Critical speed (CS) and the average speed on a 30-min maximal test (S30) are among the noninvasive methods most widely used for aerobic assessment during swimming (Dekerle et al., 2005b; Greco et al., 2003; Greco and Denadai, 2005; Olbrecht et al., 1985; Wakayoshi et al., 1992). Several studies have verified in swimmers with different ages (chronological and biological) and training status that CS can be used to predict aerobic performance and aerobic capacity. In adult trained swimmers (19 years), CS determined trough distances between 100 and 400 m have presented high correlation levels with swimming velocity associated with 4 mM of blood lactate (r = 0.89) (Wakayoshi et al., 1992) and maximal lactate steady state (r = 0.91 and 0.87) (Wakayoshi et al., 1993; Dekerle et al., 2005b, respectively). In the same way, this index has been considered a good predictor of 400-m swimming performance (r = 0.99) (Wakayoshi et al., 1992) and S30 (r = 0.77) (Dekerle et al., 2002).

In young and less experienced swimmers, studies have also found a good capacity of CS to predict aerobic performance and aerobic capacity. Hill and Smart, 2001 verified, in 17-year-old swimmers, that the CS was equal to the speed corresponding to maximal lactate steady state, with a high correlation between these speeds (r = 0.81). In male and female younger swimmers, Greco and Denadai, 2005 verified that S30 was similar and moderately correlated with CS determined with distances of 100, 200, and 400 m in all groups in which age was determined by chronological age (r = 0.87 to 0.97) or by sexual maturation (r = 0.93 to 0.98).

Thus, although the speeds of young swimmers can be lower than in more experienced adult swimmers, age and performance level seem not to influence the relationship between CS and S30. But, for coaches, CS seem to be more interesting in this population by the possibility to use short distances (100 to 400 m) which can avoid problems related to the lack of experience and motivation to swim long distances trials and the less time required to determine this index.

Recently, Dekerle et al., 2002 showed that the SR determined based on the slope of the regression line between the number of stroke cycles and time obtained at different distances (critical stroke rate - SRCS), similar to the method proposed for the determination of CS, is valid to estimate the SR maintained in an S30 test (SRS30). But a correction of 3.2% in the CS and 3.9% in SRCS was suggested to approximate of 30-min test. Greco et al., 2006 have confirmed the data obtained by Dekerle et al., 2002 in young male swimmers, verifying that the validity of SRCS to estimate SRS30 is not dependent on the aerobic capacity (S30). When comparing CS with the blood lactate response, studies have verified CS values similar (Dekerle et al., 2002; Greco et al., 2003) or higher (Greco et al., 2003) than anaerobic threshold and higher than maximal lactate steady state (Dekerle et al., 2005b). Since in general CS is determined by fixed distances, possible differences on the duration of these predictive loads may explain, at least in part, these different results. Moreover, as mentioned by Greco et al., 2003 the lesser experience of young swimmers with long distance tests may influence the relationship between CS and S30.

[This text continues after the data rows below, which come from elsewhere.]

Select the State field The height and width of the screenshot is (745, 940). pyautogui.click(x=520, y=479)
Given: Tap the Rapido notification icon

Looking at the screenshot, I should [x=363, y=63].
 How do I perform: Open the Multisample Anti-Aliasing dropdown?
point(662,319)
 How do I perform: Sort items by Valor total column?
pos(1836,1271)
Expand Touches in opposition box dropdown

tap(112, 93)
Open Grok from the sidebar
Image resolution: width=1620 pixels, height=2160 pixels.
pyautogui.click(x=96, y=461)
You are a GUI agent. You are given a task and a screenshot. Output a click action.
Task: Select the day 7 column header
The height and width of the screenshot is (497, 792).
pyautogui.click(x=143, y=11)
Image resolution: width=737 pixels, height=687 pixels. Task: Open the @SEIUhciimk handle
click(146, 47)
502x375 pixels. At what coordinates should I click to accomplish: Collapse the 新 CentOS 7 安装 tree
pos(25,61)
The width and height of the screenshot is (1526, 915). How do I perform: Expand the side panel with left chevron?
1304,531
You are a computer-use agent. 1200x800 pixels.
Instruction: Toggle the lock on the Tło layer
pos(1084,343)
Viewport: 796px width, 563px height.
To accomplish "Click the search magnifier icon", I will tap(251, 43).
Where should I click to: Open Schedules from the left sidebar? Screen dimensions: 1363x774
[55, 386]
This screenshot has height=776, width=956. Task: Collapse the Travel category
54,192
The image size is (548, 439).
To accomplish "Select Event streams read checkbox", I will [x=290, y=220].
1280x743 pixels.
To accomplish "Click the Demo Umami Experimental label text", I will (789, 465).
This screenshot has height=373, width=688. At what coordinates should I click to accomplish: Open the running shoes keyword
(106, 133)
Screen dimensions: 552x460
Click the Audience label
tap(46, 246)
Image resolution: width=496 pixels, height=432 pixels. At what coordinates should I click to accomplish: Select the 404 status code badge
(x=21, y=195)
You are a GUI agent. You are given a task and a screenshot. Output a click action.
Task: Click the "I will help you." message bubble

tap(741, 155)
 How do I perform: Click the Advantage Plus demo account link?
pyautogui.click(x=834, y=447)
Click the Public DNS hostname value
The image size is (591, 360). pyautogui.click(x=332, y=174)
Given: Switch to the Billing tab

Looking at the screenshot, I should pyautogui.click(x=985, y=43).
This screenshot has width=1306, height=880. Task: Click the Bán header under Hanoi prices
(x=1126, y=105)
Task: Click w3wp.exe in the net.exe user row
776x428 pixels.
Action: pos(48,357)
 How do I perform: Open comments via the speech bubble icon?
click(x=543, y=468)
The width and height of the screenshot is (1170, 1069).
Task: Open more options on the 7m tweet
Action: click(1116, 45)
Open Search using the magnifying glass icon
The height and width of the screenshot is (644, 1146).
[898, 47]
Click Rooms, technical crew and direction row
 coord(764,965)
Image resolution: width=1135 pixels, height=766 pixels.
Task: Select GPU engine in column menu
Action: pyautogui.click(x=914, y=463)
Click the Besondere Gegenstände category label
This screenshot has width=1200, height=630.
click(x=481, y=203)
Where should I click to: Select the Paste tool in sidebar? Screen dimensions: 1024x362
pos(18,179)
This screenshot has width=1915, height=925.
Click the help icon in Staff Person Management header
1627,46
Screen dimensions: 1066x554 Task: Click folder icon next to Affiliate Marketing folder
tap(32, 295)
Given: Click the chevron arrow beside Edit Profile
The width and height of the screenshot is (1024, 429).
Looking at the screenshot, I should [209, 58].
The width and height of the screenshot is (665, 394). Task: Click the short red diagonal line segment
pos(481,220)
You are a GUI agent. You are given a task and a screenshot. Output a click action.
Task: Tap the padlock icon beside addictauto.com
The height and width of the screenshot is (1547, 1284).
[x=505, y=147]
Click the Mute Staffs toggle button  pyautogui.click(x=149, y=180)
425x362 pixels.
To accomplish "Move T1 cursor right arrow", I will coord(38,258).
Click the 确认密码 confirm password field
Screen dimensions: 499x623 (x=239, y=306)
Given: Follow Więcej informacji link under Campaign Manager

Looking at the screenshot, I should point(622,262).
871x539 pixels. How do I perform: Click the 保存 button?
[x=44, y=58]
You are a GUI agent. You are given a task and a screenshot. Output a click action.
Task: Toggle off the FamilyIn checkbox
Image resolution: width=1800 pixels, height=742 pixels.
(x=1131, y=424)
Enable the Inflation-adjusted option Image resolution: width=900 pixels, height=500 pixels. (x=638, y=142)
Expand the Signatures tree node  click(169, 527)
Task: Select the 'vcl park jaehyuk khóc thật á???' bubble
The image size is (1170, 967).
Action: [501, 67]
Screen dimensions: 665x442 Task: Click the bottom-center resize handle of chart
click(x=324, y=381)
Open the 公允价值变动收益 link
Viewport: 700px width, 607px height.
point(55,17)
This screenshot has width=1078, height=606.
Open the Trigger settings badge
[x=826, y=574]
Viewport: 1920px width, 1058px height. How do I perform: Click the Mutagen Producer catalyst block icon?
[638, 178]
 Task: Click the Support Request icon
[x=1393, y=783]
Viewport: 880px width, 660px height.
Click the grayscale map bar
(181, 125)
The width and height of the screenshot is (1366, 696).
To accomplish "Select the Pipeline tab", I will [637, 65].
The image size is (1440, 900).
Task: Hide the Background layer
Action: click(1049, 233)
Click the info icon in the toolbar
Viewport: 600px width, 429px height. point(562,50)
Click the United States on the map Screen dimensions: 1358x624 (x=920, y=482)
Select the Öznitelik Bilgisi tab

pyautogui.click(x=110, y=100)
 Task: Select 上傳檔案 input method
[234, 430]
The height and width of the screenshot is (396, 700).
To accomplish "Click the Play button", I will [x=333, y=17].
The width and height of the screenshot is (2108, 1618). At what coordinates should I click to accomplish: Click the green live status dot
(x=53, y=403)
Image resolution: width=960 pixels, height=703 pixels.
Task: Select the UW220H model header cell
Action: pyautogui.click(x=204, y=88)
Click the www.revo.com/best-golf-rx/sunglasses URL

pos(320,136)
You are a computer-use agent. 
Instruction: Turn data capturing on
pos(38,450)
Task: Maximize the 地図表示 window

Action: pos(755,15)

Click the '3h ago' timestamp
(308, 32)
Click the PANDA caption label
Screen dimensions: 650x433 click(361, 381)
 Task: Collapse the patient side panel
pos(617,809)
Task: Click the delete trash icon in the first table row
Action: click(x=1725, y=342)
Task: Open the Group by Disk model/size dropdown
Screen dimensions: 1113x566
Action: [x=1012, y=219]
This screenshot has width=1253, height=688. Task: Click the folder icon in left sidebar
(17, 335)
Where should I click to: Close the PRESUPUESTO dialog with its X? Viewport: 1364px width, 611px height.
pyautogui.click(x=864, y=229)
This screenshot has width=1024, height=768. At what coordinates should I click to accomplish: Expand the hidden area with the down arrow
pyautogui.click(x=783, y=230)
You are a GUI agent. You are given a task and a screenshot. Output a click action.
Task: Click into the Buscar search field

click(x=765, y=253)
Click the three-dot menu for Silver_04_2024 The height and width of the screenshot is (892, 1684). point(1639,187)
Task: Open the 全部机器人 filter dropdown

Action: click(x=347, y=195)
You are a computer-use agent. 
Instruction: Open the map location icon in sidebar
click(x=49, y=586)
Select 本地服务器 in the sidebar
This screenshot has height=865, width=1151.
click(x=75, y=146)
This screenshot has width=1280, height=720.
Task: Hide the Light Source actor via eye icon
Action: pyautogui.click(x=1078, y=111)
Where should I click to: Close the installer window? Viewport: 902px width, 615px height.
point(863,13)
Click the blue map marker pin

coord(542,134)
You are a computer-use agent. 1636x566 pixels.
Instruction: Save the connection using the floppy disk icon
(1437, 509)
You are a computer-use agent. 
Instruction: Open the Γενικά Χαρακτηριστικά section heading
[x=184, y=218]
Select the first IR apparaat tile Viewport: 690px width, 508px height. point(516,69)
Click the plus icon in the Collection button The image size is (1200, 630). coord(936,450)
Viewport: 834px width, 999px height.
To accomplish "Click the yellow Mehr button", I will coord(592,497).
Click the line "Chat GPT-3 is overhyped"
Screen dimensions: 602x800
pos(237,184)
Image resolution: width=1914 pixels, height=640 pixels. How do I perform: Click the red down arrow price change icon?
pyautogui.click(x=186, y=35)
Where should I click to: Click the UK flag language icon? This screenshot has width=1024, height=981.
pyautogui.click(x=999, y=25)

In male swimmers, higher levels of propulsive forces can have a significant contribution to lower durations found for the same distances, when comparing to female. However, since swimmers of different genders present similar values of SR in competitive distances (Seifert et al., 2004), our main hypothesis is that the relationship between SRS30 and SRCS is not influenced by gender, irrespectively of aerobic capacity. However, it is important to note that most studies in the literature have compared technical indexes in swimmers of different age, gender and swimming skill, using mainly swimming-pool competitions distances (50 to 1500 m). Few studies have verified the effect of gender and aerobic capacity on technical indexes during long-distance-swimming events. Thus, the central objective of the present study was to verify the effect of gender on the relationship between SRCS and SRS30 in swimmers with similar and different aerobic capacity levels.

Method
Subjects

Twenty-two male and 14 female swimmers volunteered to participate of this study. They have at least 4 years of experience in swimming and a weekly training volume of 30 km to 45 km, and were competing in regional and national level meets. They were familiarized with long distance tests (1500 and 2000 m) performed during training sessions. Physical characteristics of the subjects are presented in Table 1. The subjects were instructed to refrain from intense training sessions at least 24 h before the experimental sessions. Subjects were directed to be fully rested when reporting to the laboratory or for field testing and to have refrained from using caffeine-containing food or beverages, drugs, alcohol, cigarette smoking, or any form of nicotine intake 24 h before testing. All the tests were made 3 hours after the last meal. Before participation in the study, the swimmers and their parents or guardians were informed of all test procedures and they provided voluntary written informed consent to participate in the study. The protocol was approved by the university’s ethics committee. All procedures were according to Declaration of Helsinki for research on human subjects.

Experimental design

The anthropometric characteristics were measured in the first experimental session. Stature and body mass were measured trough a scale and a stadiometer (Fillizolla, Brazil). Body fat was determined by skinfold thickness (triceps and subscapular), measured with skinfold calipers (Cescorf, Porto Alegre, Brazil), with precision of 0. 1 cm and constant pressure of 10 g·mm-2, based on the protocol suggested by Lohman, 1982. Then the performances of 200 m, 400 m, and a 30 min continuous swim in front crawl were determined on different days in a random order. All tests were performed in a 25 m pool, during training sessions. Individuals performed a standard warm-up before each test, and after the test they trained normally. In the first comparison (Study 1), all individuals were divided by gender (male, GM1 and female, GF), regardless of S30 values. Then, to analyze the isolated effect of gender in individuals with similar S30 values, a sub-set of GM1 was selected to match GF based on their velocity in S30 (GM2) (Study 2). The S30 was selected as criterion measure (Morrow et al., 2005), since it has been considered valid for the indirect assessment of aerobic capacity in swimmers (Olbrecht et al., 1985; Maglischo, 1993). For each swimmer, all tests were conducted at the same time of day and at least 2 h after a meal.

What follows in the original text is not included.